Start of Block

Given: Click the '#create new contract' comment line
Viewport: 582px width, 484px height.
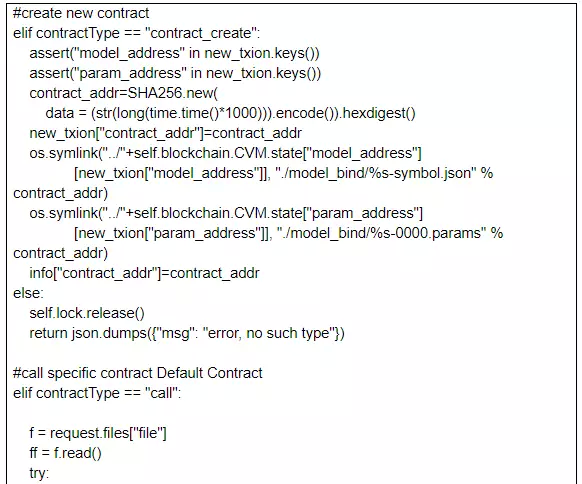Looking at the screenshot, I should pyautogui.click(x=81, y=13).
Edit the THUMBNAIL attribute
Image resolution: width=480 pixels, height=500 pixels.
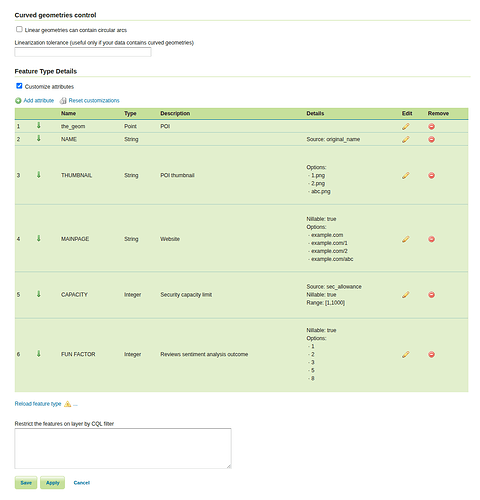point(405,175)
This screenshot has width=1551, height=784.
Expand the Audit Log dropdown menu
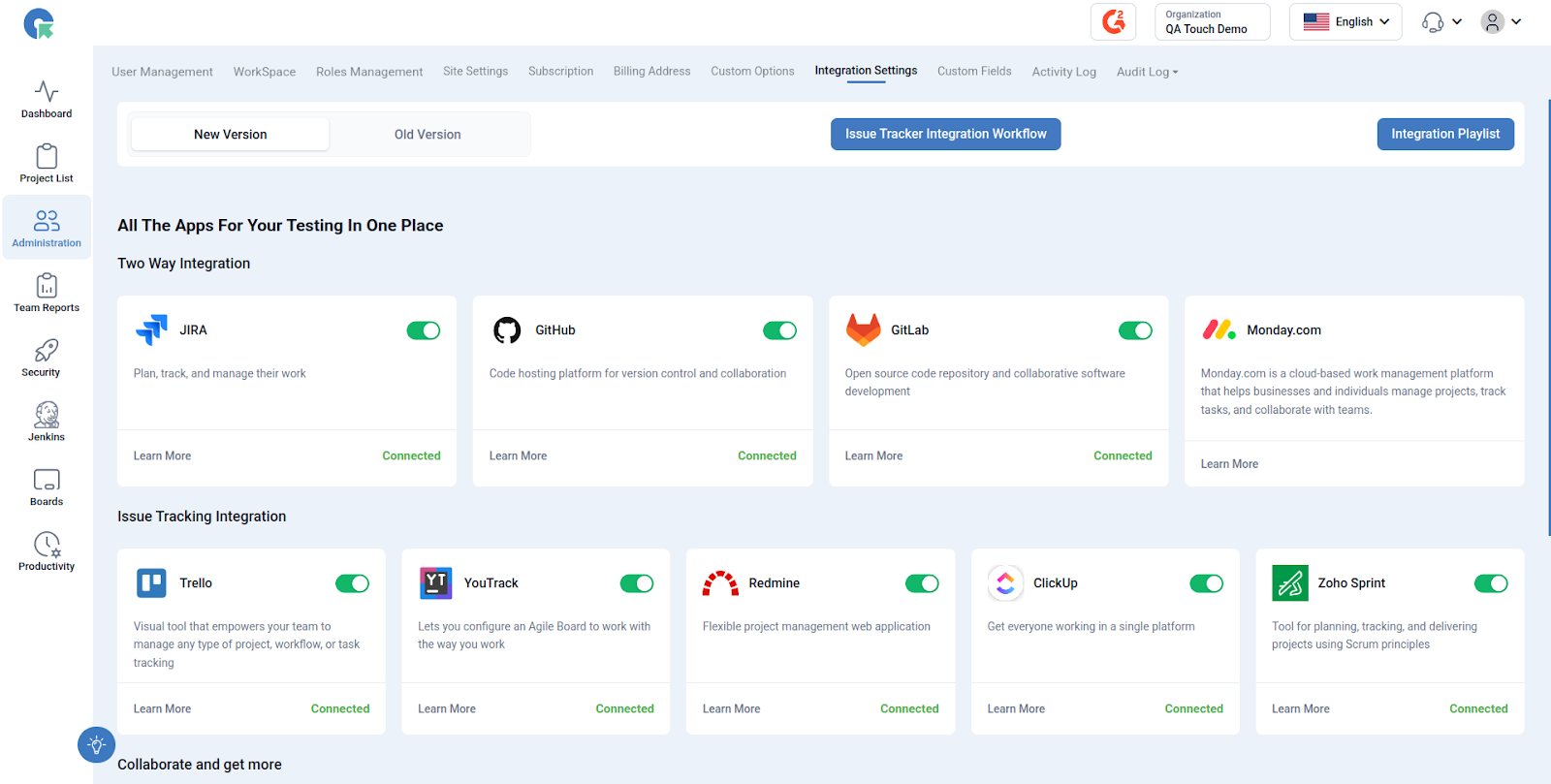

End of Block

• **Work instruction**: The answer should contain only the lines from the beginning of the material above through the line with "This screenshot has width=1551, height=784.", retyped exactly, with the pictures removed.

• **Solution for this problem**:
Given: Click the '#create new contract' comment line
Viewport: 582px width, 484px height.
Looking at the screenshot, I should pyautogui.click(x=81, y=13).
Edit the THUMBNAIL attribute
Image resolution: width=480 pixels, height=500 pixels.
point(405,175)
This screenshot has width=1551, height=784.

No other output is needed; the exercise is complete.